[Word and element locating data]
** start **

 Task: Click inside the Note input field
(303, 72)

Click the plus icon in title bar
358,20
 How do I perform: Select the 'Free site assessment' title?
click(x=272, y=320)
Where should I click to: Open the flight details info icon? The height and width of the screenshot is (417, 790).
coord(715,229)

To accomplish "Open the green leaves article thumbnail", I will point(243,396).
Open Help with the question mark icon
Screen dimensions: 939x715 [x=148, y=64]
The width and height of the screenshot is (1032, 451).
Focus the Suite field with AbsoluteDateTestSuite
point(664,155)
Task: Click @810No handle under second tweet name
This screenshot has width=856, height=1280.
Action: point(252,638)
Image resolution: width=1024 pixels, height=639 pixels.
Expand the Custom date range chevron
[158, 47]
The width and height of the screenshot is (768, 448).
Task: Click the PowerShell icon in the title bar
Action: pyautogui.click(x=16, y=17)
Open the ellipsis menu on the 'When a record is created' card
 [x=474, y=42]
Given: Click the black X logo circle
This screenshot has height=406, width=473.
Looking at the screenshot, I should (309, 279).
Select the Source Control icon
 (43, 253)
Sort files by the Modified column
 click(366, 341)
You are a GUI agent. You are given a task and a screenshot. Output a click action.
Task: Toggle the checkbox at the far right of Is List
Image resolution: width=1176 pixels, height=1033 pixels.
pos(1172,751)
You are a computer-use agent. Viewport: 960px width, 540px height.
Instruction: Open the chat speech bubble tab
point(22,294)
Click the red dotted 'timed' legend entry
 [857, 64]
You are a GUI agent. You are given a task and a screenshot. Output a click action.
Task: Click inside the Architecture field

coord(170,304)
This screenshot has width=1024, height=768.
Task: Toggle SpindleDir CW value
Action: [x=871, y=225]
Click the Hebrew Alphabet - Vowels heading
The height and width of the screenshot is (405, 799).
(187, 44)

** end **

Output the lines above as a Markdown table with the columns Row and Line, numbering each row and leaving out the blank lines.

▶ **RESULT OF THE TASK**:
| Row | Line |
|---|---|
| 1 |  Task: Click inside the Note input field |
| 2 | (303, 72) |
| 3 | Click the plus icon in title bar |
| 4 | 358,20 |
| 5 |  How do I perform: Select the 'Free site assessment' title? |
| 6 | click(x=272, y=320) |
| 7 | Where should I click to: Open the flight details info icon? The height and width of the screenshot is (417, 790). |
| 8 | coord(715,229) |
| 9 | To accomplish "Open the green leaves article thumbnail", I will point(243,396). |
| 10 | Open Help with the question mark icon |
| 11 | Screen dimensions: 939x715 [x=148, y=64] |
| 12 | The width and height of the screenshot is (1032, 451). |
| 13 | Focus the Suite field with AbsoluteDateTestSuite |
| 14 | point(664,155) |
| 15 | Task: Click @810No handle under second tweet name |
| 16 | This screenshot has width=856, height=1280. |
| 17 | Action: point(252,638) |
| 18 | Image resolution: width=1024 pixels, height=639 pixels. |
| 19 | Expand the Custom date range chevron |
| 20 | [158, 47] |
| 21 | The width and height of the screenshot is (768, 448). |
| 22 | Task: Click the PowerShell icon in the title bar |
| 23 | Action: pyautogui.click(x=16, y=17) |
| 24 | Open the ellipsis menu on the 'When a record is created' card |
| 25 |  [x=474, y=42] |
| 26 | Given: Click the black X logo circle |
| 27 | This screenshot has height=406, width=473. |
| 28 | Looking at the screenshot, I should (309, 279). |
| 29 | Select the Source Control icon |
| 30 |  (43, 253) |
| 31 | Sort files by the Modified column |
| 32 |  click(366, 341) |
| 33 | You are a GUI agent. You are given a task and a screenshot. Output a click action. |
| 34 | Task: Toggle the checkbox at the far right of Is List |
| 35 | Image resolution: width=1176 pixels, height=1033 pixels. |
| 36 | pos(1172,751) |
| 37 | You are a computer-use agent. Viewport: 960px width, 540px height. |
| 38 | Instruction: Open the chat speech bubble tab |
| 39 | point(22,294) |
| 40 | Click the red dotted 'timed' legend entry |
| 41 |  [857, 64] |
| 42 | You are a GUI agent. You are given a task and a screenshot. Output a click action. |
| 43 | Task: Click inside the Architecture field |
| 44 | coord(170,304) |
| 45 | This screenshot has width=1024, height=768. |
| 46 | Task: Toggle SpindleDir CW value |
| 47 | Action: [x=871, y=225] |
| 48 | Click the Hebrew Alphabet - Vowels heading |
| 49 | The height and width of the screenshot is (405, 799). |
| 50 | (187, 44) |